4 Questions that Define a Useful Idea

Good ideas aren’t necessarily useful. Any idea that you can’t act on today is a glamourous distraction.

Useful ideas are actionable today.

A bucket full of good ideas is paralyzing.

Choose a mission that’s clear enough to challenge people. Don’t change it. Adopt goals that apply in turbulence or calm and stick with them.

Chasing new ideas feels exciting, but your team is tired of starting new things before finishing this thing.

Image of glamorous gems.

Ideas you can't act on today are glamorous distractions

4 questions that define a useful idea:

#1. Can the horses pull the wagon?

Forget about the horses you wish you had. Useful ideas require you to dig in, but the horses you have must be able to make progress.

Good ideas sparkle and sing but an idea that paralyzes the team is a disillusionment.

Tip: Hire for progress, not maintenance.

#2. Do the horses want to pull the wagon?

Few things are more dazzling than a good idea that requires OTHERS to fulfill it.

  1. Where are the horses in the barn willing to go?
  2. What are YOU prepared to do to get there?

#3. What if you don’t pull the wagon at all?

Ideas matter when they improve things.

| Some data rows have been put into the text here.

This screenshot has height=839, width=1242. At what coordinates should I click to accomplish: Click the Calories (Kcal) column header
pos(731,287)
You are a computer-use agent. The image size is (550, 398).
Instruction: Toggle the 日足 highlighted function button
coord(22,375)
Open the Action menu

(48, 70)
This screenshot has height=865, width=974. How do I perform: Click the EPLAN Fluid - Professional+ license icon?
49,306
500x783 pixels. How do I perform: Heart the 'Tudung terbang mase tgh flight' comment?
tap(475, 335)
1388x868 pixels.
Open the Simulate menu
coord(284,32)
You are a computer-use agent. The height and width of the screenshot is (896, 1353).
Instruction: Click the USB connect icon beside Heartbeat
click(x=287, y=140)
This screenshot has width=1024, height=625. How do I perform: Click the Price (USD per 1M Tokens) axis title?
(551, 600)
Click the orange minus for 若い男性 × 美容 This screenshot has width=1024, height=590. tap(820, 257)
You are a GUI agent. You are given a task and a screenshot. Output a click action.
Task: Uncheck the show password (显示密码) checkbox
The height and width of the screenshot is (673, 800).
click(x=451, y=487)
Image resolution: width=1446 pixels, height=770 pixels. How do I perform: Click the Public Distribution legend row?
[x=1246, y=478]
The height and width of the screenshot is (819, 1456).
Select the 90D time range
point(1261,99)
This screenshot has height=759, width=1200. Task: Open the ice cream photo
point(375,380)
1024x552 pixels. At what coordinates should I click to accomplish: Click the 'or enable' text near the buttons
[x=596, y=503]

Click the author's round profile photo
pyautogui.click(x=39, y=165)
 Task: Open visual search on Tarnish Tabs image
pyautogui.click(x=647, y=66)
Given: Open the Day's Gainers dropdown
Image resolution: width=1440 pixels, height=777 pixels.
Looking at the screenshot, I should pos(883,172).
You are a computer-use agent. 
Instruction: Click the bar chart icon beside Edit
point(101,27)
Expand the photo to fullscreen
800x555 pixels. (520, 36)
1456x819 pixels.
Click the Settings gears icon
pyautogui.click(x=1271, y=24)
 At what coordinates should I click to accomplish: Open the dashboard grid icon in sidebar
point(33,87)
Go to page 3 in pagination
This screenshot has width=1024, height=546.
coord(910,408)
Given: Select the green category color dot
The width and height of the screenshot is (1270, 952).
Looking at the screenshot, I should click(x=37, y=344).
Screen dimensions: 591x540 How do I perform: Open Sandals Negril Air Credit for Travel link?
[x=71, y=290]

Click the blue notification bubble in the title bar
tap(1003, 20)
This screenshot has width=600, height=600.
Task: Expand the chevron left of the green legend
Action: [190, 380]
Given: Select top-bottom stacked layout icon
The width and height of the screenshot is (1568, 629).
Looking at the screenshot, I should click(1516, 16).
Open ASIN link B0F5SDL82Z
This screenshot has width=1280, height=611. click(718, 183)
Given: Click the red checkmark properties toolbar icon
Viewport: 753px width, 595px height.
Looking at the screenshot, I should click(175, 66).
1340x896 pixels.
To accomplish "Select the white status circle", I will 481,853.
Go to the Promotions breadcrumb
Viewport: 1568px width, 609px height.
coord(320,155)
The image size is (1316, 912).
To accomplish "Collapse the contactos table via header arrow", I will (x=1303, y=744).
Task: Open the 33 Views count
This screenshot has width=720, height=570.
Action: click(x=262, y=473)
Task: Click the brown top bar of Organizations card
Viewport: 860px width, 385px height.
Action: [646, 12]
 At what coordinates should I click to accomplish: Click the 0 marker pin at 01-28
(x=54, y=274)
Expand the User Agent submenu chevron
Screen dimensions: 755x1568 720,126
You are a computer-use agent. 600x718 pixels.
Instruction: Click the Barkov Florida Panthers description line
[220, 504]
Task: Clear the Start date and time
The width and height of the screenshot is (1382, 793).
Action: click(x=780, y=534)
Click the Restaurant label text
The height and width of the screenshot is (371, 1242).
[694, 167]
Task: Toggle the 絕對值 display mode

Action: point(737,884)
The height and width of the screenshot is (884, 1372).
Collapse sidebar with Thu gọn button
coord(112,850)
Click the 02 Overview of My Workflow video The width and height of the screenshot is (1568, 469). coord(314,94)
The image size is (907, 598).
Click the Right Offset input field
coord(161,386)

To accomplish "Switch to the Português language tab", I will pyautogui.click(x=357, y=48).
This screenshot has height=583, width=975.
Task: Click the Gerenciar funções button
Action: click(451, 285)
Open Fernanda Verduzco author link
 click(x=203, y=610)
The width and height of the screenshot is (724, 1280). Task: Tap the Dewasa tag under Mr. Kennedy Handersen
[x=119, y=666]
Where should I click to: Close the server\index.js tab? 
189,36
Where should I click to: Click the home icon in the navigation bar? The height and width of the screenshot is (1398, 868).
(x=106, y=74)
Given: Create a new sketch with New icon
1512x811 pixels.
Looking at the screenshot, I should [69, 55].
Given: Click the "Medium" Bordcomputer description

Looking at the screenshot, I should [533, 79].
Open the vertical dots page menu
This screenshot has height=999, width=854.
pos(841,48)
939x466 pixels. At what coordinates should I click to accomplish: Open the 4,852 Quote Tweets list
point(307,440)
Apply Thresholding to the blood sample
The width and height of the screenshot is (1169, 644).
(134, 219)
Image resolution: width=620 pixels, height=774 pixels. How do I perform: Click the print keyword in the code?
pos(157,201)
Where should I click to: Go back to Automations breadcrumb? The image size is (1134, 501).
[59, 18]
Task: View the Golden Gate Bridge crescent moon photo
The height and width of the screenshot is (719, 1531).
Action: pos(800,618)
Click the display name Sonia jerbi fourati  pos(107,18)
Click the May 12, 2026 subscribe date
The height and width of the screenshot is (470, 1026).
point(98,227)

If you don’t pull the wagon at all, will anything be lost?

#4. What does progress look like today?

It’s tragic when people end a day of hard work but can’t describe what they got done.  

Define progress.

People need to know what winning today looks like.

  1. What will be different at the end of the day if we make progress?
  2. What do we need to do – now – to make progress today?
  3. What’s distracting us from making progress?
  4. How might we eliminate roadblocks to progress?
  5. What can we finish today?

Tip: Define progress in terms of behaviors.

How do you define a useful idea?

What distracts us from useful ideas?